* _Action item_: Set down exactly the lines from the one containing "Switch to the Climatização tab" to the final line of the records below, with every picture omitted.

[Screenshot grounding data]
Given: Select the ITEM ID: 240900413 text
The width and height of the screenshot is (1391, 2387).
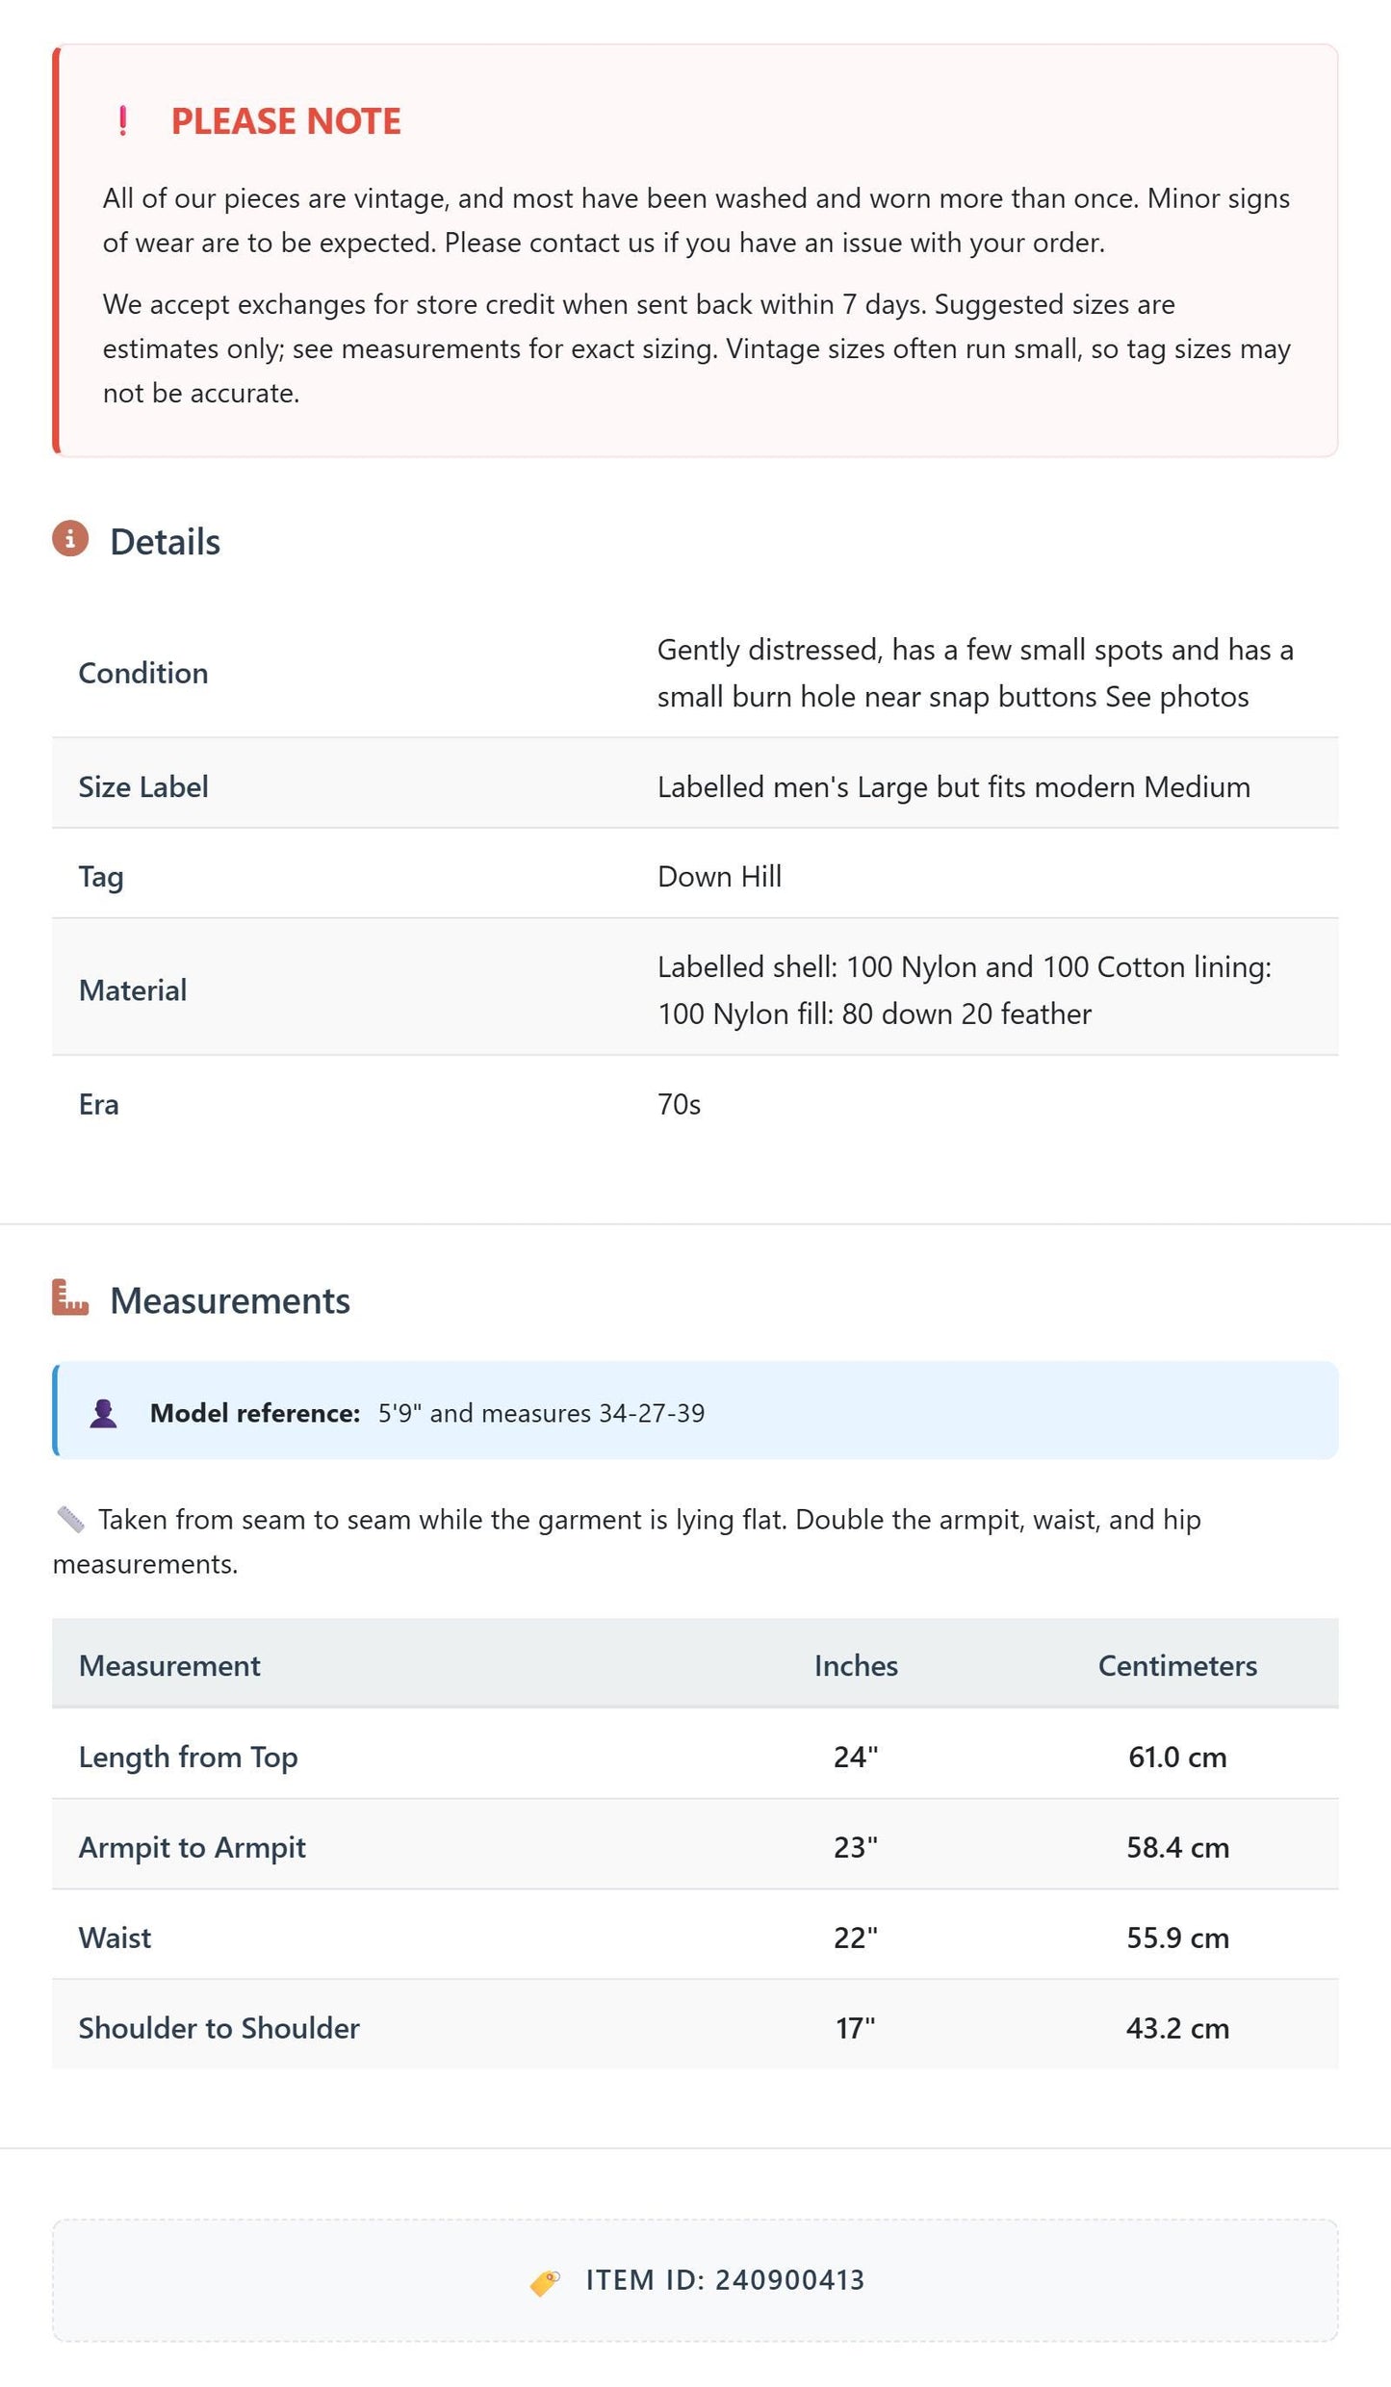Looking at the screenshot, I should [725, 2280].
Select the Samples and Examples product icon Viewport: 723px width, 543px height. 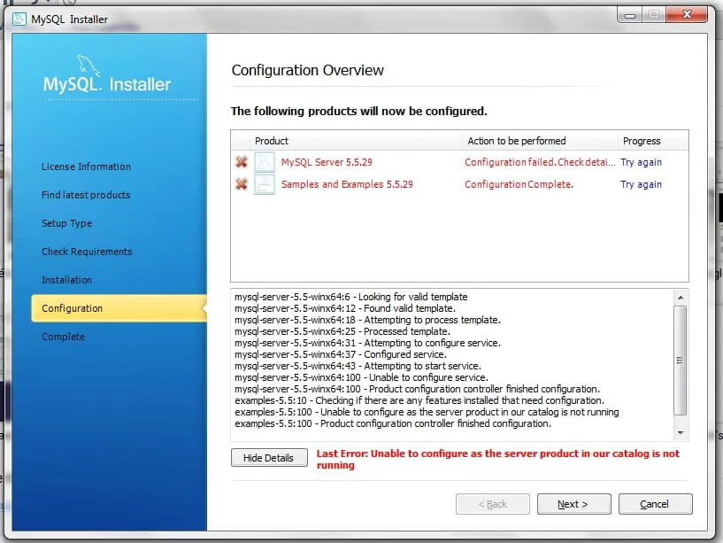coord(265,184)
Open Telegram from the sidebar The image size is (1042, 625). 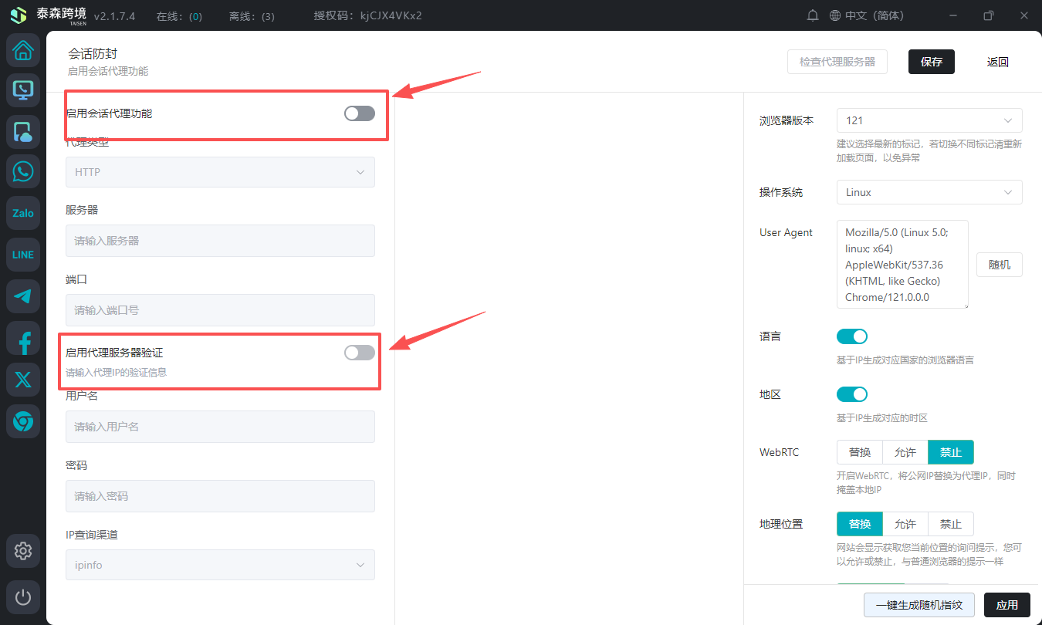coord(23,296)
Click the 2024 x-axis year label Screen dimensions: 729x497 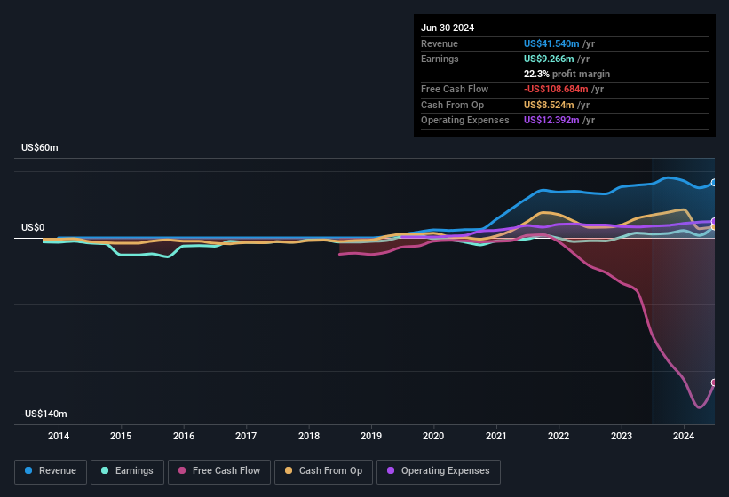pos(684,436)
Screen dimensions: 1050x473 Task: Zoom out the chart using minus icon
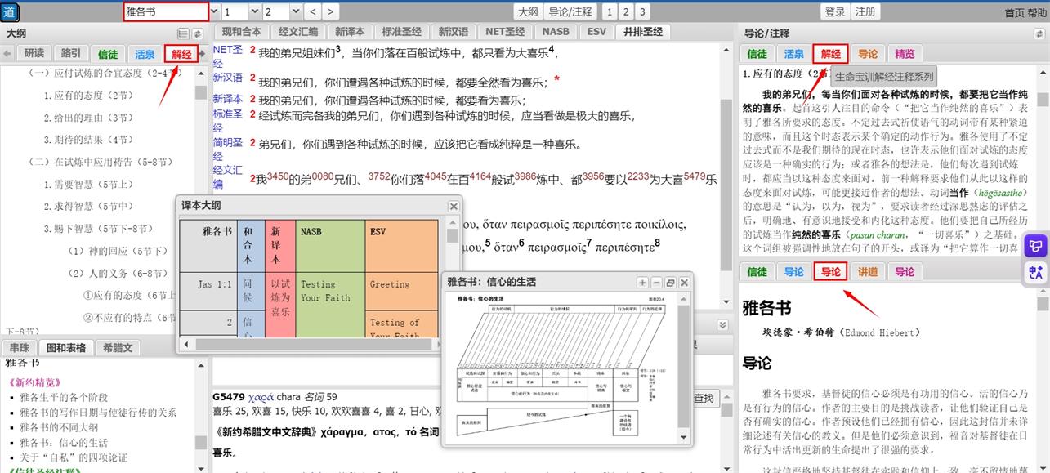tap(656, 283)
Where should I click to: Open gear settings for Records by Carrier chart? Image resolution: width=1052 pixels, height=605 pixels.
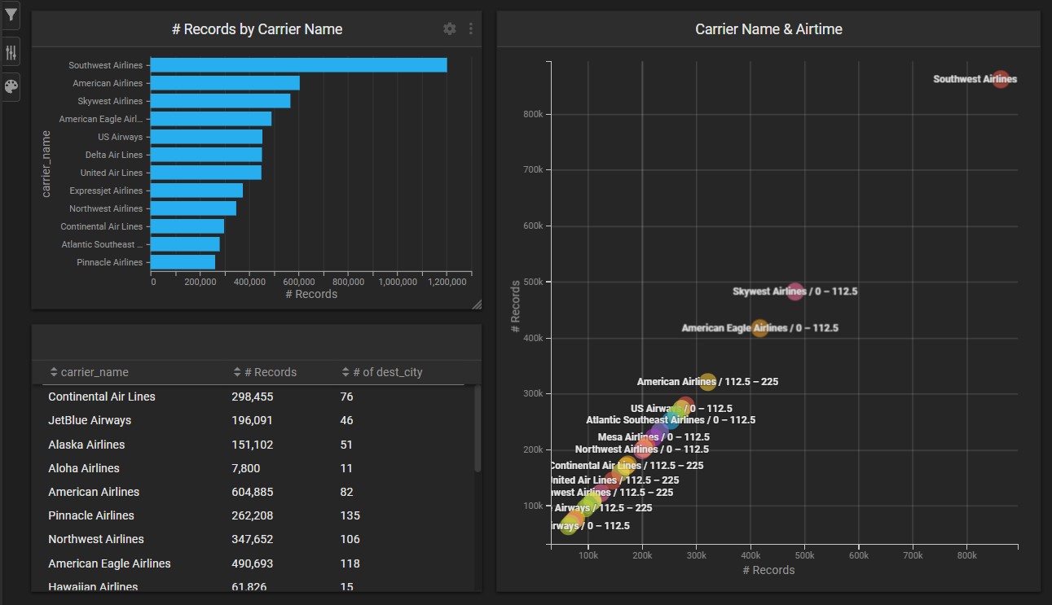(x=450, y=28)
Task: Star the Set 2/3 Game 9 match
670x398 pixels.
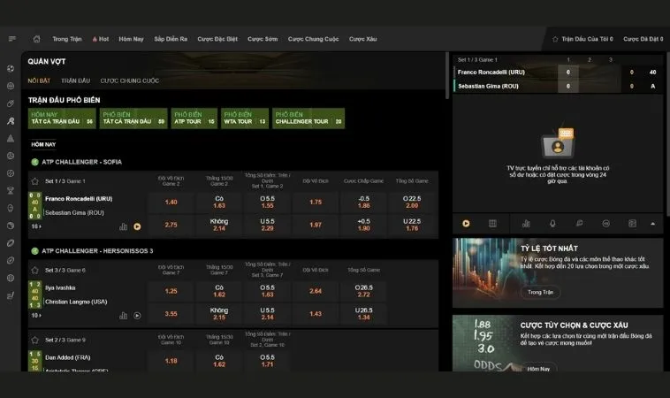Action: [35, 340]
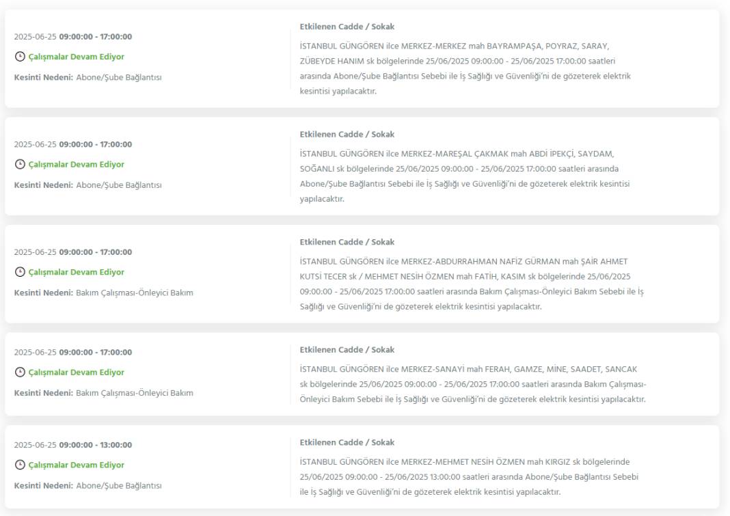
Task: Click 'Çalışmalar Devam Ediyor' status in the SAYDAM card
Action: (x=77, y=165)
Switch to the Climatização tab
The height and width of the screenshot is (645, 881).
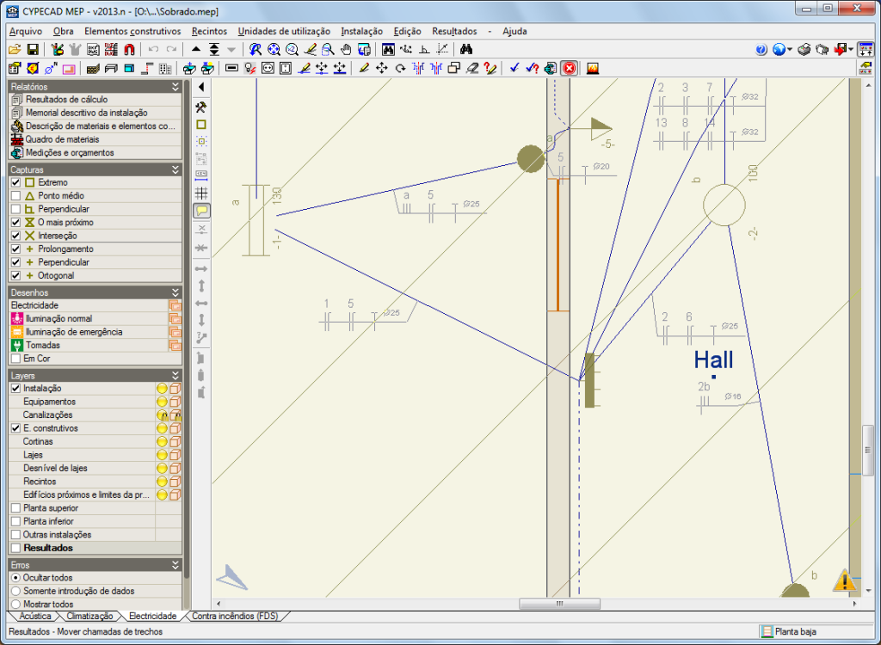(89, 616)
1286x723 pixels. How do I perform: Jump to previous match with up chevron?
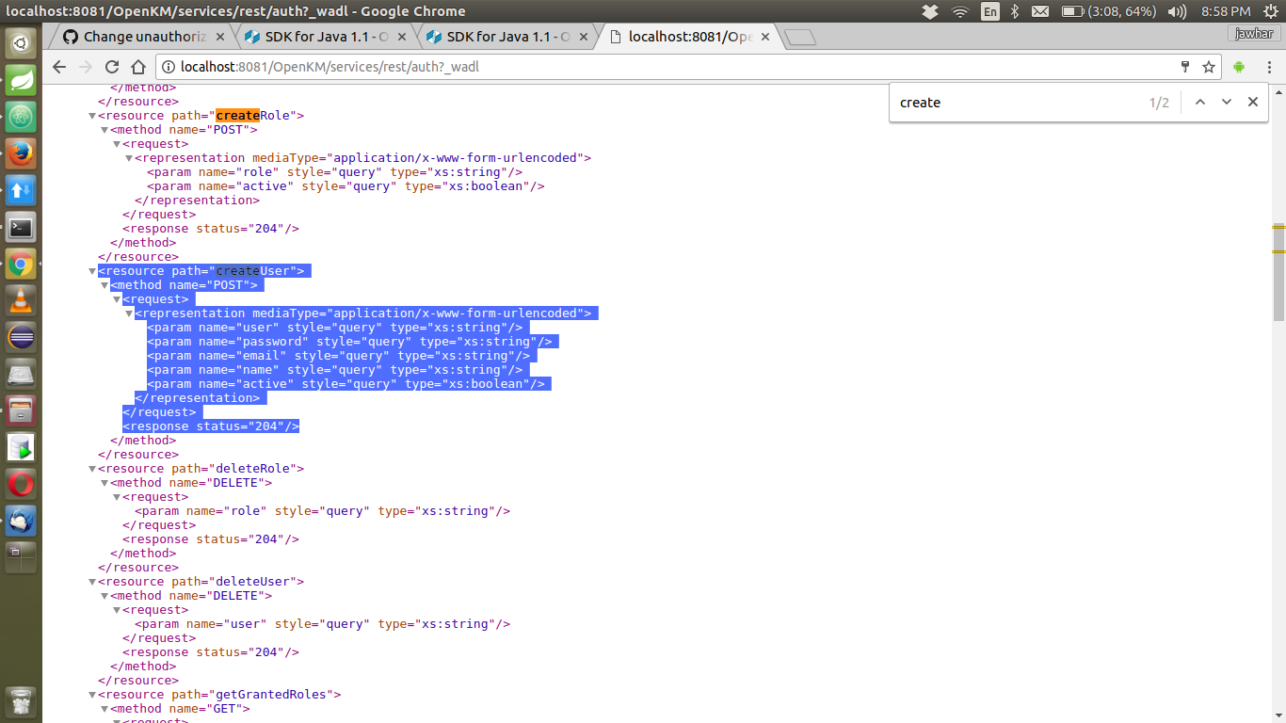[x=1199, y=102]
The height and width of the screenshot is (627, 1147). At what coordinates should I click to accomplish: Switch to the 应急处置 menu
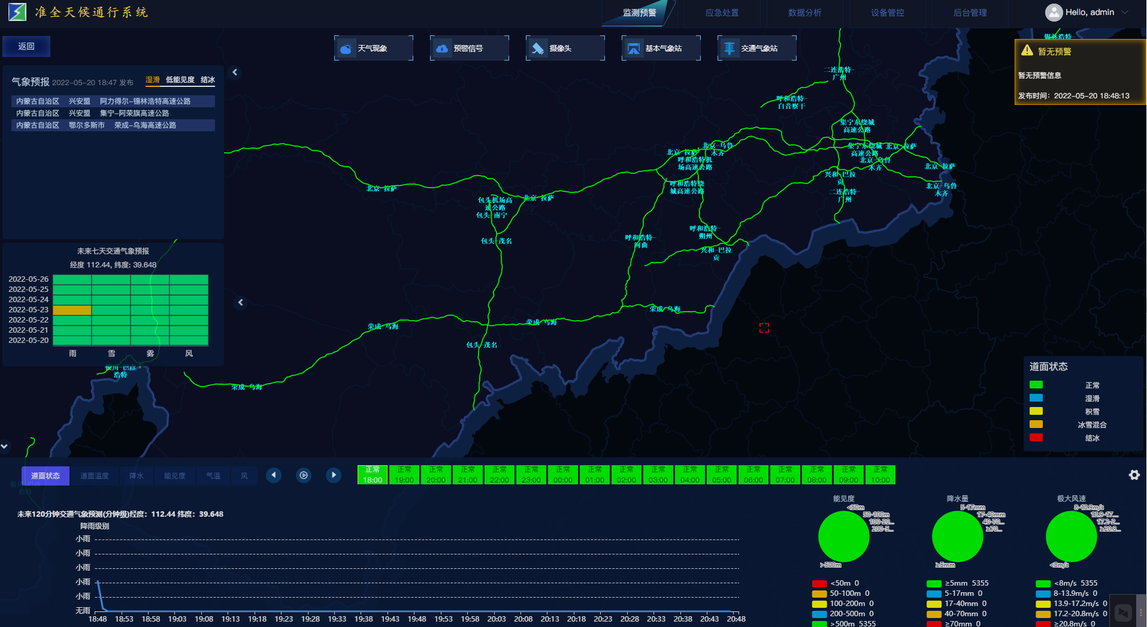click(722, 13)
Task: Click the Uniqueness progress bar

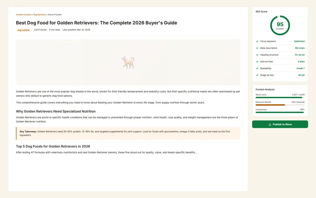Action: [x=279, y=112]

* _Written reply_:
Switch to the Climatização tab
The height and width of the screenshot is (645, 881).
(89, 616)
1286x723 pixels. How do I perform: Jump to previous match with up chevron?
[x=1199, y=102]
The height and width of the screenshot is (627, 1147). At what coordinates should I click to accomplish: Switch to the 应急处置 menu
click(722, 13)
Task: Click the Uniqueness progress bar

Action: [x=279, y=112]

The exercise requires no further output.